▼
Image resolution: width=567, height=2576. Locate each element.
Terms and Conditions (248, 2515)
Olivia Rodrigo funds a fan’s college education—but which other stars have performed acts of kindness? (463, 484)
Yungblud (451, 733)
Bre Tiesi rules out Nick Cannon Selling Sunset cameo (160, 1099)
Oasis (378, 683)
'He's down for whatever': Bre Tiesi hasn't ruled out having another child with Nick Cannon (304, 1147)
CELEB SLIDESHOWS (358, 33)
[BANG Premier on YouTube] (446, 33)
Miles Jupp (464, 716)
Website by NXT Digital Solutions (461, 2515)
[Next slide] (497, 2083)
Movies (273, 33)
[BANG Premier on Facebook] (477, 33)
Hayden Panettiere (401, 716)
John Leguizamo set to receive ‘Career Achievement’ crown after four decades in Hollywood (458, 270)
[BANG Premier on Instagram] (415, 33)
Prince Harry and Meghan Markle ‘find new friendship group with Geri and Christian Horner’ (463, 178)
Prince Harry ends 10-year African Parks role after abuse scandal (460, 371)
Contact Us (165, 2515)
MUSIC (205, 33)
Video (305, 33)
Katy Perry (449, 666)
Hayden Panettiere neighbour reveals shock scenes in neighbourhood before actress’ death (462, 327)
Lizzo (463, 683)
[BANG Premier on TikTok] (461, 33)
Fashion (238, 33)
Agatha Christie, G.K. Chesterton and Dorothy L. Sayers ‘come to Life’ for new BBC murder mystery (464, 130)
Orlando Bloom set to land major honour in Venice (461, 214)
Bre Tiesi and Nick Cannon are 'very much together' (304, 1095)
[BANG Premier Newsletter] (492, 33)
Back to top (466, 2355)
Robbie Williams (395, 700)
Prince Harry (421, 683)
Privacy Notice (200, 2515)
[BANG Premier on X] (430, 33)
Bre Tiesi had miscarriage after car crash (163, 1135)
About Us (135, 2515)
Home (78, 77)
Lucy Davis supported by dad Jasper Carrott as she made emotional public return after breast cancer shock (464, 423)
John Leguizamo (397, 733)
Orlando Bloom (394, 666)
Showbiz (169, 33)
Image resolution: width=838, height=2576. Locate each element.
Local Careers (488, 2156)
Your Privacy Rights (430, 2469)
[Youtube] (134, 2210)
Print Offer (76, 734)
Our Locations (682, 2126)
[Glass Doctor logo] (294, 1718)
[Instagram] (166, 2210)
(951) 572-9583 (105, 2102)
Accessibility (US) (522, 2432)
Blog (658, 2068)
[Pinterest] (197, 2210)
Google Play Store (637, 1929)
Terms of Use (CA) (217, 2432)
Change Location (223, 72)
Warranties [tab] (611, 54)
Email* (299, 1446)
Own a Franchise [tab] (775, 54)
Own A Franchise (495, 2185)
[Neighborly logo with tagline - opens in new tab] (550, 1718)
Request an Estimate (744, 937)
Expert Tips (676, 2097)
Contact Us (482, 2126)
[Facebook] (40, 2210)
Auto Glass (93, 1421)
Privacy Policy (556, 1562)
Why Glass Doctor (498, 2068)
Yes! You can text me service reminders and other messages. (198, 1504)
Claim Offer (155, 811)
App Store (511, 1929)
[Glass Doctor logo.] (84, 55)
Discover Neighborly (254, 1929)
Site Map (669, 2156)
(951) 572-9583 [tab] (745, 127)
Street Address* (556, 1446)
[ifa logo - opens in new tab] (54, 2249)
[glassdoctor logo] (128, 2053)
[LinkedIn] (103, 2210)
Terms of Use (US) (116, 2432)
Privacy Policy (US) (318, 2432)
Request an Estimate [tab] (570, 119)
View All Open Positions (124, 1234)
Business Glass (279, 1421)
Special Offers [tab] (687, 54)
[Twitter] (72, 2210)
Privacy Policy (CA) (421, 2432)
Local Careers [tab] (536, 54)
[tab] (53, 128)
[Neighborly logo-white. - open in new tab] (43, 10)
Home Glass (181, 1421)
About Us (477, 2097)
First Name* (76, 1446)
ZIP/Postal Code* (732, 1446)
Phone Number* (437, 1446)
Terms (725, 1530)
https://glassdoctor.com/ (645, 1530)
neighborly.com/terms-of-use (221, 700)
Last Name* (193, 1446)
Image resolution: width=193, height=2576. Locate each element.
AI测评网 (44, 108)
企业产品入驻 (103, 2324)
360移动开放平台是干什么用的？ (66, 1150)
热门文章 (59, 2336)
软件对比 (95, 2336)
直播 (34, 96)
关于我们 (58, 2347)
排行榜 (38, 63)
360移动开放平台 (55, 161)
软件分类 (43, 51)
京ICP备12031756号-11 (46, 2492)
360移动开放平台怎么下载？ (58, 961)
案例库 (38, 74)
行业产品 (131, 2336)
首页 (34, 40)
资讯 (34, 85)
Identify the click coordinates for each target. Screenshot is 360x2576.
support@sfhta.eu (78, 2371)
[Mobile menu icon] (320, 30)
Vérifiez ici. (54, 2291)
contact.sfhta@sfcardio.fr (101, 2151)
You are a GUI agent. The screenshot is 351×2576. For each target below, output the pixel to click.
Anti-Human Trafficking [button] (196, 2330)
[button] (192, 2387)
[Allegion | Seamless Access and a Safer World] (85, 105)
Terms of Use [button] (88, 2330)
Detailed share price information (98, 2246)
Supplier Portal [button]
▲
What the task requires.
Retype the listing above word for word.

Output for this exercise.
Image resolution: width=567, height=2576. Locate each element.
Terms and Conditions (248, 2515)
Olivia Rodrigo funds a fan’s college education—but which other stars have performed acts of kindness? (463, 484)
Yungblud (451, 733)
Bre Tiesi rules out Nick Cannon Selling Sunset cameo (160, 1099)
Oasis (378, 683)
'He's down for whatever': Bre Tiesi hasn't ruled out having another child with Nick Cannon (304, 1147)
CELEB SLIDESHOWS (358, 33)
[BANG Premier on YouTube] (446, 33)
Miles Jupp (464, 716)
Website by NXT Digital Solutions (461, 2515)
[Next slide] (497, 2083)
Movies (273, 33)
[BANG Premier on Facebook] (477, 33)
Hayden Panettiere (401, 716)
John Leguizamo set to receive ‘Career Achievement’ crown after four decades in Hollywood (458, 270)
[BANG Premier on Instagram] (415, 33)
Prince Harry and Meghan Markle ‘find new friendship group with Geri and Christian Horner’ (463, 178)
Prince Harry ends 10-year African Parks role after abuse scandal (460, 371)
Contact Us (165, 2515)
MUSIC (205, 33)
Video (305, 33)
Katy Perry (449, 666)
Hayden Panettiere neighbour reveals shock scenes in neighbourhood before actress’ death (462, 327)
Lizzo (463, 683)
[BANG Premier on TikTok] (461, 33)
Fashion (238, 33)
Agatha Christie, G.K. Chesterton and Dorothy L. Sayers ‘come to Life’ for new BBC murder mystery (464, 130)
Orlando Bloom set to land major honour in Venice (461, 214)
Bre Tiesi and Nick Cannon are 'very much together' (304, 1095)
[BANG Premier Newsletter] (492, 33)
Back to top (466, 2355)
Robbie Williams (395, 700)
Prince Harry (421, 683)
Privacy Notice (200, 2515)
[BANG Premier on X] (430, 33)
Bre Tiesi had miscarriage after car crash (163, 1135)
About Us (135, 2515)
Home (78, 77)
Lucy Davis supported by dad Jasper Carrott as she made emotional public return after breast cancer shock (464, 423)
John Leguizamo (397, 733)
Orlando Bloom (394, 666)
Showbiz (169, 33)
Image resolution: width=838, height=2576. Locate each element.
Local Careers (488, 2156)
Your Privacy Rights (430, 2469)
[Youtube] (134, 2210)
Print Offer (76, 734)
Our Locations (682, 2126)
[Glass Doctor logo] (294, 1718)
[Instagram] (166, 2210)
(951) 572-9583 (105, 2102)
Accessibility (US) (522, 2432)
Blog (658, 2068)
[Pinterest] (197, 2210)
Google Play Store (637, 1929)
Terms of Use (CA) (217, 2432)
Change Location (223, 72)
Warranties [tab] (611, 54)
Email* (299, 1446)
Own a Franchise [tab] (775, 54)
Own A Franchise (495, 2185)
[Neighborly logo with tagline - opens in new tab] (550, 1718)
Request an Estimate (744, 937)
Expert Tips (676, 2097)
Contact Us (482, 2126)
[Facebook] (40, 2210)
Auto Glass (93, 1421)
Privacy Policy (556, 1562)
Why Glass Doctor (498, 2068)
Yes! You can text me service reminders and other messages. (198, 1504)
Claim Offer (155, 811)
App Store (511, 1929)
[Glass Doctor logo.] (84, 55)
Discover Neighborly (254, 1929)
Site Map (669, 2156)
(951) 572-9583 [tab] (745, 127)
Street Address* (556, 1446)
[ifa logo - opens in new tab] (54, 2249)
[glassdoctor logo] (128, 2053)
[LinkedIn] (103, 2210)
Terms of Use (US) (116, 2432)
Privacy Policy (US) (318, 2432)
Request an Estimate [tab] (570, 119)
View All Open Positions (124, 1234)
Business Glass (279, 1421)
Special Offers [tab] (687, 54)
[Twitter] (72, 2210)
Privacy Policy (CA) (421, 2432)
Local Careers [tab] (536, 54)
[tab] (53, 128)
[Neighborly logo-white. - open in new tab] (43, 10)
Home Glass (181, 1421)
About Us (477, 2097)
First Name* (76, 1446)
ZIP/Postal Code* (732, 1446)
Phone Number* (437, 1446)
Terms (725, 1530)
https://glassdoctor.com/ (645, 1530)
neighborly.com/terms-of-use (221, 700)
Last Name* (193, 1446)
Image resolution: width=193, height=2576. Locate each element.
AI测评网 (44, 108)
企业产品入驻 (103, 2324)
360移动开放平台是干什么用的？ (66, 1150)
热门文章 (59, 2336)
软件对比 (95, 2336)
直播 (34, 96)
关于我们 (58, 2347)
排行榜 (38, 63)
360移动开放平台 (55, 161)
软件分类 (43, 51)
京ICP备12031756号-11 (46, 2492)
360移动开放平台怎么下载？ (58, 961)
案例库 (38, 74)
行业产品 (131, 2336)
首页 (34, 40)
资讯 (34, 85)
Identify the click coordinates for each target. Screenshot is 360x2576.
support@sfhta.eu (78, 2371)
[Mobile menu icon] (320, 30)
Vérifiez ici. (54, 2291)
contact.sfhta@sfcardio.fr (101, 2151)
You are a GUI agent. The screenshot is 351×2576. For each target below, output the pixel to click.
Anti-Human Trafficking [button] (196, 2330)
[button] (192, 2387)
[Allegion | Seamless Access and a Safer World] (85, 105)
Terms of Use [button] (88, 2330)
Detailed share price information (98, 2246)
Supplier Portal [button]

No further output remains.